Scholar Name Resolution

Assyriological names have specific challenges (diacritics, particles, initial variants). The pipeline normalizes via:

  • Strip diacritics (NFKD decomposition)
  • Extract surname + initials, handling particles (von, de, al-)
  • Create normalized_key = {surname_lower}_{initials_lower}

Resolution cascade: ORCID exact (1.0) -> name+institution (0.95) -> name+period overlap (0.85) -> surname+coauthor network (0.7) -> manual

File Locations

Pipeline code: data/v2-schema-tools/citations/

01_cdli_publications.py         # CDLI API -> publications, scholars, publication_authors
02_cdli_artifact_editions.py    # CDLI API + CSV -> artifact_editions
03_ebl_bibliography.py          # eBL API -> publications, artifact_editions
04_oracc_editions.py            # ORACC JSON -> publications, artifact_editions, scholars
05_cdli_csv_supplementary.py    # CDLI CSV -> scholarly_annotations, artifact_editions, fragment_joins
06_enrich_openalex.py           # OpenAlex -> publications (new + DOI backfill), scholars (ORCID backfill)
07_import_keibi.py              # KeiBi BibTeX -> publications, scholars
08_enrich_semantic_scholar.py   # Semantic Scholar -> citation graph cache
09_import_scholars_directory.py # Web scrape -> scholars
10_seed_supersessions.py        # Manual + algorithmic -> publications.supersedes_id, artifact_editions.is_current_edition
lib/                            # Shared: checkpoint, name_normalizer, publication_matcher, bibtex_parser, cdli_client, ebl_client
verify/                         # verify_publications.py, verify_provider_attribution.py
run_citation_import.sh          # Orchestrator (runs all phases in dependency order)

Execution Dependencies

Phase 1 (CDLI publications)
  |
  +-> Phase 1B+1C (artifact editions)     -- needs publication_ids
  +-> Phase 4 (CSV supplementary)          -- needs publication_ids
  +-> Phase 5 (OpenAlex enrichment)        -- enriches existing publications
  |     +-> Phase 7 (Semantic Scholar)     -- needs DOIs from OpenAlex
  +-> Phase 6 (KeiBi)                      -- dedup against existing
  +-> Phase 9 (supersessions)              -- needs all editions present

Phase 2 (eBL)           -- independent
Phase 3 (ORACC)         -- independent
Phase 8 (scholars dir)  -- independent

Data Quality Indicators

Metric Expected Value
Publications with bibtex_key 100% (required)
Publications with DOI 15-30% (after OpenAlex enrichment)
Scholars with ORCID 10-20% (after OpenAlex enrichment)
Artifact editions from API (confidence 1.0) ~60% of total
Artifact editions from CSV (confidence 0.3-0.7) ~40% of total
Artifacts with at least 1 edition 20-40% of 353k artifacts
Artifacts with is_current_edition set subset of above
Dedup candidates pending manual review 500-2000

Open Questions for Data Model Review

  1. annotation_runs.method values: The pipeline uses "api_fetch" and "import". Are these sufficient, or should we add "web_scrape" for scholar directories?

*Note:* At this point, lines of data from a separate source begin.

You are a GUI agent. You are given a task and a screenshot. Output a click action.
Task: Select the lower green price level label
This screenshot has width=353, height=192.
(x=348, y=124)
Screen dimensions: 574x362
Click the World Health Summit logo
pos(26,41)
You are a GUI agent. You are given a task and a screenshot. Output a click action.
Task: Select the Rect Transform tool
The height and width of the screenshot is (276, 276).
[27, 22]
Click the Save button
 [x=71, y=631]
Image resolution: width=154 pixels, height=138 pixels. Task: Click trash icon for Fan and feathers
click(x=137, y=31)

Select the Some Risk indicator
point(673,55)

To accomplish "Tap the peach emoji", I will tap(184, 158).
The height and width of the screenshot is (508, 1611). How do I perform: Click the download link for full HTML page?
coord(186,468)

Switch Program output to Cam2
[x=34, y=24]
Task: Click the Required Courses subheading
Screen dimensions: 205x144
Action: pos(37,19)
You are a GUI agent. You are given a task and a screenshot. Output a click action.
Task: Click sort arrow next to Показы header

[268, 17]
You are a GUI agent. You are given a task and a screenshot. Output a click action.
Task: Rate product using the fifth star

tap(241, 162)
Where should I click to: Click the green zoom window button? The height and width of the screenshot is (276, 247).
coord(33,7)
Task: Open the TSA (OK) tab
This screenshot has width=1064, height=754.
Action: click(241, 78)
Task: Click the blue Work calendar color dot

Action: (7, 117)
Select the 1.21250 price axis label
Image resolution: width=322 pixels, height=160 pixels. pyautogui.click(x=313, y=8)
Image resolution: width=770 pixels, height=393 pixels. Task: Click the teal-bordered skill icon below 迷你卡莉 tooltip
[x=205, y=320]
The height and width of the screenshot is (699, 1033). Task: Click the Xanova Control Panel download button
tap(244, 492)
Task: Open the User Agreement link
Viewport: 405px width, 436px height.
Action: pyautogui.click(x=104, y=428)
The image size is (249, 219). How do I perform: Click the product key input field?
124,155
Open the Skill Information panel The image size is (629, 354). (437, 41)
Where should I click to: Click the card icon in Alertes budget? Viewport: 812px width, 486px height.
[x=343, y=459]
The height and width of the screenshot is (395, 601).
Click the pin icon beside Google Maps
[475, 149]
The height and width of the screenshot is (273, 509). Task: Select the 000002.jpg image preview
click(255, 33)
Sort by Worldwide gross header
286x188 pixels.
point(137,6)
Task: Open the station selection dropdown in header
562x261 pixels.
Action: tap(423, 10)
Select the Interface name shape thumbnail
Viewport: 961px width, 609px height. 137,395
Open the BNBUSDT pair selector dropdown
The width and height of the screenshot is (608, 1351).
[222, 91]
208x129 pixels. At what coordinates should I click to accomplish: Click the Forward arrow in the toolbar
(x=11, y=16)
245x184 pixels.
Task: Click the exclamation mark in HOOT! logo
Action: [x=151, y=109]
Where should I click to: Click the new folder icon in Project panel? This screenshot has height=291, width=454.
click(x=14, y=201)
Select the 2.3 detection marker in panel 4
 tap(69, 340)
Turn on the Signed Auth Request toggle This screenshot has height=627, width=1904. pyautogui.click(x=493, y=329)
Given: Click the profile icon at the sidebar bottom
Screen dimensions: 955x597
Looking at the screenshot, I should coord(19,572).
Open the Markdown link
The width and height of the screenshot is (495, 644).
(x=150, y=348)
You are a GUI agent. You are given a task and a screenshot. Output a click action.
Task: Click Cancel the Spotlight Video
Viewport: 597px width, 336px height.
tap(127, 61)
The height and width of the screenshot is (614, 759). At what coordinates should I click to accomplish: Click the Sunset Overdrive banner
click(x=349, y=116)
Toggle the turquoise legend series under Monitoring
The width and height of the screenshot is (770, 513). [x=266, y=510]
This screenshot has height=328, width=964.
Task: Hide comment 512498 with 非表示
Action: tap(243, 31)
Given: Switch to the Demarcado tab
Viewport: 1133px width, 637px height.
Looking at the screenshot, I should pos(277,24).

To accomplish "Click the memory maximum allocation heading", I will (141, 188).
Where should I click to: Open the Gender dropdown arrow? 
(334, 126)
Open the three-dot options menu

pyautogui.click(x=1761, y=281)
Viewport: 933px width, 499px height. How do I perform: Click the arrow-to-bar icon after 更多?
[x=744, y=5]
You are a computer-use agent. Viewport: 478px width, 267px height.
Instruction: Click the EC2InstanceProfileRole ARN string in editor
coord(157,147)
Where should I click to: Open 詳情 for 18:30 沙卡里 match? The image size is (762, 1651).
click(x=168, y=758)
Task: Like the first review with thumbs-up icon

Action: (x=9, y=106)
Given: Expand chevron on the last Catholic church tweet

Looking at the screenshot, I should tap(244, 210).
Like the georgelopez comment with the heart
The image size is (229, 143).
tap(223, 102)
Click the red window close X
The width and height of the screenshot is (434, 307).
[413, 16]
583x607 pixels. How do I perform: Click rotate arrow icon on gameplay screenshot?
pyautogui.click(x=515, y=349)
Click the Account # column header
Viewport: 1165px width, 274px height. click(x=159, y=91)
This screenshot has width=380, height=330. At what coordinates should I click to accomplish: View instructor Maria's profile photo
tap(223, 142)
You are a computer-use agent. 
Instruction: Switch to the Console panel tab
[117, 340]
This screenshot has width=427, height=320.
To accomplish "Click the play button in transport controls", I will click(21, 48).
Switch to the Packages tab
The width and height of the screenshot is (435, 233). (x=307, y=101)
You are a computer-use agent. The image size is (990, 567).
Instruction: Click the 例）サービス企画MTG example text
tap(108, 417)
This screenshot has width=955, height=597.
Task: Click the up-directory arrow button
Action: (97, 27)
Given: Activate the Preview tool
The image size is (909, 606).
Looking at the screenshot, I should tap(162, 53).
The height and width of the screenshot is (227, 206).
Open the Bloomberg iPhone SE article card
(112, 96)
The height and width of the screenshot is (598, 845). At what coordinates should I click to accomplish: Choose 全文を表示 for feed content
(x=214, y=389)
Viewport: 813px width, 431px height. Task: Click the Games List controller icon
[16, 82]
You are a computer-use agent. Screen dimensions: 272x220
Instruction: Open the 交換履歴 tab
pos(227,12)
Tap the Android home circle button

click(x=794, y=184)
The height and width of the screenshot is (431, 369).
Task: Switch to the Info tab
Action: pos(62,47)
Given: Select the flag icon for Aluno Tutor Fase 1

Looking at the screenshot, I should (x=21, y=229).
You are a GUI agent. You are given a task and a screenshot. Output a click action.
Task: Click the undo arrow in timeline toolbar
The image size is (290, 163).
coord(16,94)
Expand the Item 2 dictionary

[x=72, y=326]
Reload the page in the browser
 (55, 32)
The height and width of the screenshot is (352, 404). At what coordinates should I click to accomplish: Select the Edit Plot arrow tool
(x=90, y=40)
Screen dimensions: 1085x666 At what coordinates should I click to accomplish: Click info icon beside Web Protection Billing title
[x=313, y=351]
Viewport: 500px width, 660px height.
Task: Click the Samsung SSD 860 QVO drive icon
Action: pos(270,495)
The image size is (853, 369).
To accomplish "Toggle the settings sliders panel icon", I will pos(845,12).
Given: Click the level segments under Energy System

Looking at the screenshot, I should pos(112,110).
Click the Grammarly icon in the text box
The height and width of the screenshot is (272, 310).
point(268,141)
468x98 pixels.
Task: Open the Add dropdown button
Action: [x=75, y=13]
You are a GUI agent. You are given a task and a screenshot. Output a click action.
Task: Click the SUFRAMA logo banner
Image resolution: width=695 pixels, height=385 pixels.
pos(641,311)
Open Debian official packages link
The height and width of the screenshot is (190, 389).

  2. publications.publication_type: The schema defines 9 values. The pipeline maps from CDLI (numeric entry_type_id), OpenAlex (CSL types), eBL (CSL types), and BibTeX (entry types). Some mappings are approximate. Should we add "digital_edition" handling for ORACC projects or is that covered?

  3. scholarly_annotations target FK: The CSV citation import targets artifact_id. Should some citations instead target line_id or composite_id when the citation references a specific line or composite text?

  4. fragment_joins without join_groups: The CSV import creates fragment_joins without join_group_id (the join_groups table is designed for manually curated multi-fragment reconstructions). Should we auto-create join_groups, or leave group assignment for later curation?

  5. eBL reference types: eBL distinguishes EDITION, DISCUSSION, COPY, PHOTO, TRANSLATION, ARCHAEOLOGY, ACQUISITION, SEAL. These map to artifact_editions.edition_type but not perfectly (ARCHAEOLOGY and ACQUISITION have no direct v2 equivalent -- currently mapped to "catalog_entry"). Worth adding edition_type values?

  6. Supersession chain validation: The pipeline sets is_current_edition algorithmically (newest full_edition wins). This could be wrong when a newer publication only partially supersedes an older one. The artifact_edition_decisions table exists for manual correction, but should the algorithm be more conservative (e.g., only set is_current_edition for CDLI API-sourced "primary" type links)?